This blog series introduces the Azure Kubernetes Service (AKS). It introduces important terms in this context and gives an overview of where AKS can support a container-based application and offers advantages over “pure” Kubernetes. The whole is divided into the areas:
- Cluster Management
- Availability
- Security
- Scaling
- Service Integration and
- Monitoring.
Finally, a few tips and best practices follow.
Overview on the series:
- AKS Part 1 – general terms and availability options
- AKS Part 2 – network, storage and tools
- AKS Part 3 – security topics
- AKS Part 4 – scaling and monitoring
- AKS Part 5 – advanced integration with other services
- AKS Part 6 – cluster architecture, hints & tricks and hands-on
In this first part, I’ll cover general terms and availability options.
What is AKS?
The open source project Kubernetes (K8S) has long been the talk of the town and has established itself as THE container orchestration tool. It already has many practical features, mainly for the context of a microservice-based multi-container application. For example, there are the possibilities of updates without downtime, scalability, service discovery or self-healing techniques.
However, installing and operating a Kubernetes cluster yourself means a lot of effort. This is where Azure Kubernetes Service (AKS) comes in. This is a managed Kubernetes service in the Azure Cloud. AKS also uses Kubernetes and targets container applications, but also provides support in many areas such as node management, security, scaling and monitoring. This greatly simplifies the installation and operation of a Kubernetes cluster.
AKS Facts & Terms
Cluster Management
The virtual machines for controlling the cluster – the master nodes – are completely managed by Microsoft and are free of charge. You only have to pay for the computing power of the worker nodes, their memory requirements and network resources.
Linux and Windows machines are available for the worker nodes on which the applications run.

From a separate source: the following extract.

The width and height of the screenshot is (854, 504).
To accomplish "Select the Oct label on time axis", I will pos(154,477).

The Figure down below illustrates the division of labour. The components are already known from Kubernetes. The master nodes consist of the API server, the etcd database, the scheduler and the controller manager. The API server receives commands and checks them. The state of the cluster is stored in the etcd database. The scheduler controls which pods (with the containers) are placed on which nodes. The Controller Manager manages Replica Set Controllers and Deployment Controllers. The left part is completely managed by Azure, including scaling or, for example, patching the virtual machines.

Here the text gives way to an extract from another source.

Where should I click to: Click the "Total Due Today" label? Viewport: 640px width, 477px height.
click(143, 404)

On the virtual machines of the worker nodes, there is the kubelet agent for communication with the API server and pod creation, the kube proxy for network tasks and a container runtime. AKS also supports on these components; they do not have to be installed manually on the nodes.
Pods, replica sets, deployments, nodes and node pools are of course also relevant for AKS.[1]
Fig. 1: AKS components©Microsoft
Worker Nodes
A node pool describes a set of identical virtual machines, also called worker nodes, on which the applications are run. In terms of Azure resources, this can be individual VMs or virtual machine scale sets. Furthermore, it is possible to use virtual nodes, more on this in the topic of scaling. Different types of virtual machines can be selected for the pools, for example CPU-optimised series or those with GPUs. For increased security and compliance requirements, the Compute Isolation model can also be selected, where physical servers in the Azure Data Center are not shared with other customers.
High Availability
The Node Auto-Repair function helps to identify unhealthy nodes and restart them if necessary.[2]
To ensure higher availability of the worker nodes, they can be distributed by pool to Availability Zones, which means they are distributed to several data centres in a region.
For very critical workloads, a chargeable SLA option can also be booked, which increases availability to 99.95% through additional resources at the master nodes when using Availability Zones. The SLA is then also financially secured if the promise on the part of Azure is not kept.[3]
For disaster recovery requirements, e.g. multi-region clusters can be used. The AKS clusters are set up in different regions for fail-safety and the global request distribution is achieved with the help of an Azure Traffic Manager, as shown in the picture below.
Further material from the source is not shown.